▶ [Task details]
Write out the complete data exactly as written.

▶ [Data supplied]
____
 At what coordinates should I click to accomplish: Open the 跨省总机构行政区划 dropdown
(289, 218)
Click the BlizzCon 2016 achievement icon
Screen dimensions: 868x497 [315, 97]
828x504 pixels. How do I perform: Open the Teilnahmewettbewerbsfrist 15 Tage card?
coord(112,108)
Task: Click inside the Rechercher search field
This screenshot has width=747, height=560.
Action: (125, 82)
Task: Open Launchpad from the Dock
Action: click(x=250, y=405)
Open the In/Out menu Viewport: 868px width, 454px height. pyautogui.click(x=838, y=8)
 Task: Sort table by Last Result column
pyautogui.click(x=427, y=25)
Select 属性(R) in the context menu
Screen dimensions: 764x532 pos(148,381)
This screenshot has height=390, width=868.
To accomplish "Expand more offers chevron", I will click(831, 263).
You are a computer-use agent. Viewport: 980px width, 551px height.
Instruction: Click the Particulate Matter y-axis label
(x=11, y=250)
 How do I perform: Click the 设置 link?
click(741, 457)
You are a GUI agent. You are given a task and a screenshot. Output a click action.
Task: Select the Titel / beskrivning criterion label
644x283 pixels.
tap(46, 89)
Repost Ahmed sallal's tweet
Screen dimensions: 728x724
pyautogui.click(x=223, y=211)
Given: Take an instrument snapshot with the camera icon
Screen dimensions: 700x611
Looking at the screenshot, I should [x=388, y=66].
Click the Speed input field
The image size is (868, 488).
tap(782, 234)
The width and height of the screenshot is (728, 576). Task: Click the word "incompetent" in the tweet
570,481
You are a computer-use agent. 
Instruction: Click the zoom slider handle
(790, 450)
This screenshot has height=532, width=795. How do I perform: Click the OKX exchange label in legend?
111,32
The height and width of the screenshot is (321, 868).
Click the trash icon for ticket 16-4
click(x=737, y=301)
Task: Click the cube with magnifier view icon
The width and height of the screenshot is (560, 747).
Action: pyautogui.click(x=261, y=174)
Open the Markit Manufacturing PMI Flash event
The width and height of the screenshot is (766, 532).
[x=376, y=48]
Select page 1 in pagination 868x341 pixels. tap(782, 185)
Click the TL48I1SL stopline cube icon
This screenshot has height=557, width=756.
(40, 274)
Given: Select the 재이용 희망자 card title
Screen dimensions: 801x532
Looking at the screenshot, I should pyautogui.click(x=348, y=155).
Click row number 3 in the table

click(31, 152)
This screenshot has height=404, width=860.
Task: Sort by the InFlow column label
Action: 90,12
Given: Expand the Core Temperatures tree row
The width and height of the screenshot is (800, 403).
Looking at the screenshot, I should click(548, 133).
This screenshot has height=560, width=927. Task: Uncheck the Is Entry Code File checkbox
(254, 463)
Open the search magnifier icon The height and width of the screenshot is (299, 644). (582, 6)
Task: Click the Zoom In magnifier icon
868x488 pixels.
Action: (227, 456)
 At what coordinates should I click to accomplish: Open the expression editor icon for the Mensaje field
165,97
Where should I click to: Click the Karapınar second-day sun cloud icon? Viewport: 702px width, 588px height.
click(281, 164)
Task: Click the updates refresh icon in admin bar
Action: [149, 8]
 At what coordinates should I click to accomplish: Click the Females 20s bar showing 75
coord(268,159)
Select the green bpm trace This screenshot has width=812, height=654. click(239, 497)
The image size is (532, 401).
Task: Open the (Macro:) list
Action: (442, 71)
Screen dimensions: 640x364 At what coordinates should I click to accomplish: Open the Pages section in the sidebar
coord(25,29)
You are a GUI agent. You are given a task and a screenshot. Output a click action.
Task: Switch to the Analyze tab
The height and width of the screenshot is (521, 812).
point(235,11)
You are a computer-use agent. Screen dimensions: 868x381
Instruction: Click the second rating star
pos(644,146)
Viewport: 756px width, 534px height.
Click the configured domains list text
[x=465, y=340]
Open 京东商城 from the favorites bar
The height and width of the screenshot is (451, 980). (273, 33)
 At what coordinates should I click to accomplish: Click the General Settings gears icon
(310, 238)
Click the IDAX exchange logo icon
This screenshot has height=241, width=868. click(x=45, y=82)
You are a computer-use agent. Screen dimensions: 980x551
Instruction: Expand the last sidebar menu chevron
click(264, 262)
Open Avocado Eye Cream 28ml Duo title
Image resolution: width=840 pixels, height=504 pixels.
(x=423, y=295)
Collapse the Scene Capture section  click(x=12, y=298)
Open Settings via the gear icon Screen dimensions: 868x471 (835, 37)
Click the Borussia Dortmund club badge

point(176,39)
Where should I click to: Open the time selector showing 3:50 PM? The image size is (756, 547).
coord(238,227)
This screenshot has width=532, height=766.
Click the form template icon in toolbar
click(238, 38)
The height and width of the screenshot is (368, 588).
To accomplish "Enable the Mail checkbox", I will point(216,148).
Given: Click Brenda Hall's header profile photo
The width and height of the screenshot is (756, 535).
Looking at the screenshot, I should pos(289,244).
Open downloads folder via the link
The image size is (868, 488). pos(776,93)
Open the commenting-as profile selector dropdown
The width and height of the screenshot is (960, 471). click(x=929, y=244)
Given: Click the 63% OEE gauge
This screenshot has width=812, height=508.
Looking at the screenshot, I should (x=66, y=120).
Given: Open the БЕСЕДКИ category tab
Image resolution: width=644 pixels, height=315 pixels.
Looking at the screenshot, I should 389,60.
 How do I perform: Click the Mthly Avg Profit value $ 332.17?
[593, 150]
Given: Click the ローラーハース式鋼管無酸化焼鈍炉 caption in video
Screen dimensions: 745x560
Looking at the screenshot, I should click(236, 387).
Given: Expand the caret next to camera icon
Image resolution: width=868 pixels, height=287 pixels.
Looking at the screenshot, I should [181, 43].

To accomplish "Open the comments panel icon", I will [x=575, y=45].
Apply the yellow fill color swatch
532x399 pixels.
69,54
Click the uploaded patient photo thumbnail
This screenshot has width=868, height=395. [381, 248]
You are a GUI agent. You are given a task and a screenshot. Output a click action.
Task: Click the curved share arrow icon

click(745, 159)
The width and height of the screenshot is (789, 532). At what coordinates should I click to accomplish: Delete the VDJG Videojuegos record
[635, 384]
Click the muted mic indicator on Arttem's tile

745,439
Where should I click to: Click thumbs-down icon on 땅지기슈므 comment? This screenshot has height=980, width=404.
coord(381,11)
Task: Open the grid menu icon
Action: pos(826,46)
____
▶ [Finished exercise]
 At what coordinates should I click to accomplish: Open the 跨省总机构行政区划 dropdown
(289, 218)
Click the BlizzCon 2016 achievement icon
Screen dimensions: 868x497 [315, 97]
828x504 pixels. How do I perform: Open the Teilnahmewettbewerbsfrist 15 Tage card?
coord(112,108)
Task: Click inside the Rechercher search field
This screenshot has width=747, height=560.
Action: (125, 82)
Task: Open Launchpad from the Dock
Action: click(x=250, y=405)
Open the In/Out menu Viewport: 868px width, 454px height. pyautogui.click(x=838, y=8)
 Task: Sort table by Last Result column
pyautogui.click(x=427, y=25)
Select 属性(R) in the context menu
Screen dimensions: 764x532 pos(148,381)
This screenshot has height=390, width=868.
To accomplish "Expand more offers chevron", I will click(831, 263).
You are a computer-use agent. Viewport: 980px width, 551px height.
Instruction: Click the Particulate Matter y-axis label
(x=11, y=250)
 How do I perform: Click the 设置 link?
click(741, 457)
You are a GUI agent. You are given a task and a screenshot. Output a click action.
Task: Select the Titel / beskrivning criterion label
644x283 pixels.
tap(46, 89)
Repost Ahmed sallal's tweet
Screen dimensions: 728x724
pyautogui.click(x=223, y=211)
Given: Take an instrument snapshot with the camera icon
Screen dimensions: 700x611
Looking at the screenshot, I should [x=388, y=66].
Click the Speed input field
The image size is (868, 488).
tap(782, 234)
The width and height of the screenshot is (728, 576). Task: Click the word "incompetent" in the tweet
570,481
You are a computer-use agent. 
Instruction: Click the zoom slider handle
(790, 450)
This screenshot has height=532, width=795. How do I perform: Click the OKX exchange label in legend?
111,32
The height and width of the screenshot is (321, 868).
Click the trash icon for ticket 16-4
click(x=737, y=301)
Task: Click the cube with magnifier view icon
The width and height of the screenshot is (560, 747).
Action: pyautogui.click(x=261, y=174)
Open the Markit Manufacturing PMI Flash event
The width and height of the screenshot is (766, 532).
[x=376, y=48]
Select page 1 in pagination 868x341 pixels. tap(782, 185)
Click the TL48I1SL stopline cube icon
This screenshot has height=557, width=756.
(40, 274)
Given: Select the 재이용 희망자 card title
Screen dimensions: 801x532
Looking at the screenshot, I should pyautogui.click(x=348, y=155).
Click row number 3 in the table

click(31, 152)
This screenshot has height=404, width=860.
Task: Sort by the InFlow column label
Action: 90,12
Given: Expand the Core Temperatures tree row
The width and height of the screenshot is (800, 403).
Looking at the screenshot, I should click(548, 133).
This screenshot has height=560, width=927. Task: Uncheck the Is Entry Code File checkbox
(254, 463)
Open the search magnifier icon The height and width of the screenshot is (299, 644). (582, 6)
Task: Click the Zoom In magnifier icon
868x488 pixels.
Action: (227, 456)
 At what coordinates should I click to accomplish: Open the expression editor icon for the Mensaje field
165,97
Where should I click to: Click the Karapınar second-day sun cloud icon? Viewport: 702px width, 588px height.
click(281, 164)
Task: Click the updates refresh icon in admin bar
Action: [149, 8]
 At what coordinates should I click to accomplish: Click the Females 20s bar showing 75
coord(268,159)
Select the green bpm trace This screenshot has width=812, height=654. click(239, 497)
The image size is (532, 401).
Task: Open the (Macro:) list
Action: (442, 71)
Screen dimensions: 640x364 At what coordinates should I click to accomplish: Open the Pages section in the sidebar
coord(25,29)
You are a GUI agent. You are given a task and a screenshot. Output a click action.
Task: Switch to the Analyze tab
The height and width of the screenshot is (521, 812).
point(235,11)
You are a computer-use agent. Screen dimensions: 868x381
Instruction: Click the second rating star
pos(644,146)
Viewport: 756px width, 534px height.
Click the configured domains list text
[x=465, y=340]
Open 京东商城 from the favorites bar
The height and width of the screenshot is (451, 980). (273, 33)
 At what coordinates should I click to accomplish: Click the General Settings gears icon
(310, 238)
Click the IDAX exchange logo icon
This screenshot has height=241, width=868. click(x=45, y=82)
You are a computer-use agent. Screen dimensions: 980x551
Instruction: Expand the last sidebar menu chevron
click(264, 262)
Open Avocado Eye Cream 28ml Duo title
Image resolution: width=840 pixels, height=504 pixels.
(x=423, y=295)
Collapse the Scene Capture section  click(x=12, y=298)
Open Settings via the gear icon Screen dimensions: 868x471 (835, 37)
Click the Borussia Dortmund club badge

point(176,39)
Where should I click to: Open the time selector showing 3:50 PM? The image size is (756, 547).
coord(238,227)
This screenshot has width=532, height=766.
Click the form template icon in toolbar
click(238, 38)
The height and width of the screenshot is (368, 588).
To accomplish "Enable the Mail checkbox", I will point(216,148).
Given: Click Brenda Hall's header profile photo
The width and height of the screenshot is (756, 535).
Looking at the screenshot, I should pos(289,244).
Open downloads folder via the link
The image size is (868, 488). pos(776,93)
Open the commenting-as profile selector dropdown
The width and height of the screenshot is (960, 471). click(x=929, y=244)
Given: Click the 63% OEE gauge
This screenshot has width=812, height=508.
Looking at the screenshot, I should (x=66, y=120).
Given: Open the БЕСЕДКИ category tab
Image resolution: width=644 pixels, height=315 pixels.
Looking at the screenshot, I should 389,60.
 How do I perform: Click the Mthly Avg Profit value $ 332.17?
[593, 150]
Given: Click the ローラーハース式鋼管無酸化焼鈍炉 caption in video
Screen dimensions: 745x560
Looking at the screenshot, I should click(236, 387).
Given: Expand the caret next to camera icon
Image resolution: width=868 pixels, height=287 pixels.
Looking at the screenshot, I should [181, 43].

To accomplish "Open the comments panel icon", I will [x=575, y=45].
Apply the yellow fill color swatch
532x399 pixels.
69,54
Click the uploaded patient photo thumbnail
This screenshot has width=868, height=395. [381, 248]
You are a GUI agent. You are given a task and a screenshot. Output a click action.
Task: Click the curved share arrow icon

click(745, 159)
The width and height of the screenshot is (789, 532). At what coordinates should I click to accomplish: Delete the VDJG Videojuegos record
[635, 384]
Click the muted mic indicator on Arttem's tile

745,439
Where should I click to: Click thumbs-down icon on 땅지기슈므 comment? This screenshot has height=980, width=404.
coord(381,11)
Task: Open the grid menu icon
Action: pos(826,46)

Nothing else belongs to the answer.